Di kawasan tersebut, sebagian masyarakat memang menggantungkan hidupnya sebagai pembuat emping. Ada yang menjual, baik yang matang maupun mentah; ada yang memproduksi. Namun, mayoritas dari mereka adalah buruh perajin emping.

Yap, kamu nggak salah baca! Mereka adalah buruh; biasanya para perempuan, ibu-ibu yang tinggal di pelosok desa. Disebut buruh karena mereka menghasilkan emping berdasarkan melinjo yang disuplai oleh pengusaha, lalu dikembalikan jika sudah jadi sesuai waktu yang telah disepakati.

Yang para buruh dapatkan ini bukanlah laba penjualan, tapi upah yang nilainya cukup fluktuatif. Saat harga emping anjlok, mereka diupah Rp6.000 per kilogram, tapi bisa naik hingga Rp12.000 per kilogram saat harganya melonjak tinggi.

Pendapatan Kecil, tapi Fleksibel

Proses menumbuk melinjo menjadi kepingan emping. (Inibaru.id/ Sekarwati)

Inilah yang dikatakan Zumrotul, salah seorang perajin emping dari Dukuh Lempuyang, Kecamatan Bawang, Kabupaten Batang.
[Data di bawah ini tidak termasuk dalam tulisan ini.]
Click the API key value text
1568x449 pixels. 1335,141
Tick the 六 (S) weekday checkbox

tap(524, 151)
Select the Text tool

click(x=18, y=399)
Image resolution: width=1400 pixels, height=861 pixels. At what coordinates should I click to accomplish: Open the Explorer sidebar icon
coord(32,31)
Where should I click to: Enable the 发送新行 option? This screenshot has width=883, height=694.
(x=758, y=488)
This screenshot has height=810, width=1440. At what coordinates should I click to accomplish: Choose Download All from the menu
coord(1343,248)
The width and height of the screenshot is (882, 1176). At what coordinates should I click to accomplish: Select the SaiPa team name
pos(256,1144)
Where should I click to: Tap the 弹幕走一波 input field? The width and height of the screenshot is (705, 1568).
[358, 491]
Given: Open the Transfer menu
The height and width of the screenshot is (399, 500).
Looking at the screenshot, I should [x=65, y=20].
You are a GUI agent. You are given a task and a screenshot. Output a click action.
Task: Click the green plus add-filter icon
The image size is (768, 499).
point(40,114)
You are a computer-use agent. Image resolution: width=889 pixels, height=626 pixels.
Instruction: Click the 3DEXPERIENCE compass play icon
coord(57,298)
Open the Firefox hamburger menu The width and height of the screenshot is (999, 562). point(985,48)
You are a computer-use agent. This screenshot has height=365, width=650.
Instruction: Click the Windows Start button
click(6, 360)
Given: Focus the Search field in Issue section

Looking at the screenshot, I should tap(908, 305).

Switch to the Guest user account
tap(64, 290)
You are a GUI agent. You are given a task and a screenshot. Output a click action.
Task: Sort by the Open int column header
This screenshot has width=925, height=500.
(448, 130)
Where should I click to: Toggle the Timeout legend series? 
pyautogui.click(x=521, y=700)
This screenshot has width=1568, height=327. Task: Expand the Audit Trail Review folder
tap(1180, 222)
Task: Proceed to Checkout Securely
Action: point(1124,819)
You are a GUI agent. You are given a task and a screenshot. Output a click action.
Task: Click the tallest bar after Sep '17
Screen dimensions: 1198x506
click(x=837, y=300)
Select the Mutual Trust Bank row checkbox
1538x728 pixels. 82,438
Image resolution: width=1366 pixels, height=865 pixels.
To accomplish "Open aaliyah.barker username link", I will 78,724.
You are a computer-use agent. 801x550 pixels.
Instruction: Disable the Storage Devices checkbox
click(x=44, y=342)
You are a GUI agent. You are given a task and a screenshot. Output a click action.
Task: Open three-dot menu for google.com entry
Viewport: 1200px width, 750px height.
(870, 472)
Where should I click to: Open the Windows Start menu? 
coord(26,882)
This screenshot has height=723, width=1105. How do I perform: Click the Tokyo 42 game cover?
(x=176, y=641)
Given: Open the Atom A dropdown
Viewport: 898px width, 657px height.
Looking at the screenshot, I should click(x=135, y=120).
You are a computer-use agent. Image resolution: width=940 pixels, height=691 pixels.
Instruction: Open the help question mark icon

Terakhir produksi, dia bisa menghasilkan 11 kilogram emping dalam empat hari, yang dihasilkan dari 20 kilogram melinjo mentah.

Meski hasilnya kecil, dia tetap bertahan melakoninya karena pekerjaan tersebut cukup fleksibel untuknya yang sehari-hari masih disibukkan oleh keharusan mengurus kebutuhan rumah tangga. Menurutnya, cepat atau lambatnya pengerjaan emping tergantung pada para perajinnya.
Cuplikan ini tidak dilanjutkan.